The back story: So much goes into bringing an idea to fruition. Hours of pondering, reading, and selecting/searching for the very right combination of colour, imagery and found objects to bring a story together on a 2-D surface. So, here is the story of The Weekend Dance (SOLD) ( mixed media on board with found object embellishments), a triptych ( 3 panels) featured in my exhibit When She Was Bad...now showing at the Cape Breton Centre for Craft and Design until July 22nd, 2011.

In creating The Weekend Dance (Get your glad rags on!) I was inspired by the contrast between our Saturday night and Sunday morning behaviours, vintage photos from postcards, as well as two tales of deadly apparel: The Red Shoes, a work of fiction by Hans Christen Anderson, and the true story of a stunning ball gown made of arsenical green tarlatan.


 The girl in Anderson’s tale wore her red shoes everywhere, and they were perceived as evidence of her vanity. Once cursed, the shoes took control of their owner’s feet. The shoes forced the girl to dance until she died from exhaustion after she boldly wore them to church.
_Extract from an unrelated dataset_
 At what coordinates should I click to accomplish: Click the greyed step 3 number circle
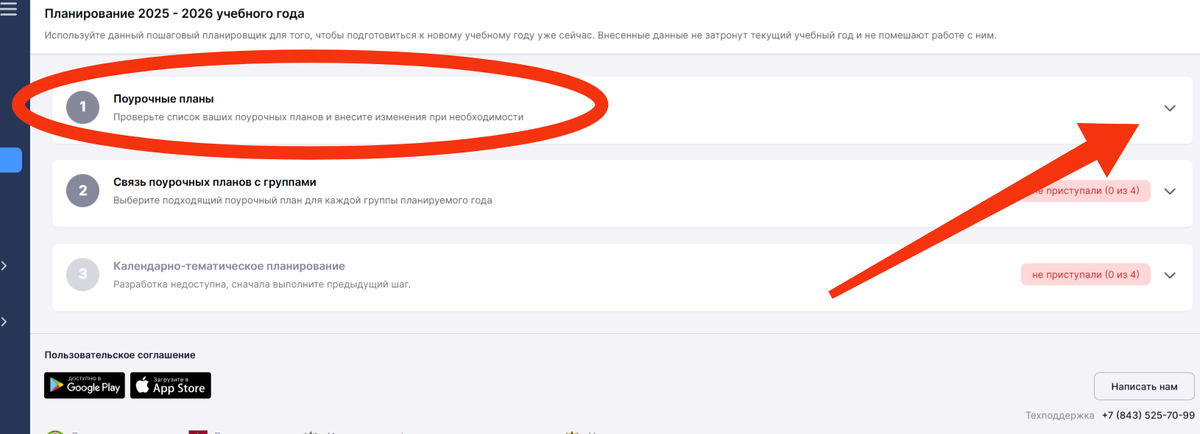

 The 1862 documented gown was made for a socialite’s ball using a shining green imported textile. The twenty yards of fabric was dyed with a compound of arsenic and contained about 900 grains of the poison. While its owner danced, the dress scattered a dusting of arsenic about the ballroom making many of the guests ill and poisoning the wearer as she twirled about the floor.

 The subject in The Weekend Dance (Get your glad rags on!) is dressed in a fetching green frock and red shoes, ready for Saturday night. She hopes the weekend will bring something exciting and new. She throws off the shackles of the mundane and hurls herself into the dance with abandon; her red shoes move her through the hours. She will knowingly take risks tonight; she will be reckless and perhaps self-destruct in the complete surrender of her inhibitions.

 Things will look very different in the harsh Sunday morning light and she will feel a tinge of guilt. As the workweek begins she will start looking forward to its end, and once the weekend arrives she will do the dance again. She is compelled to.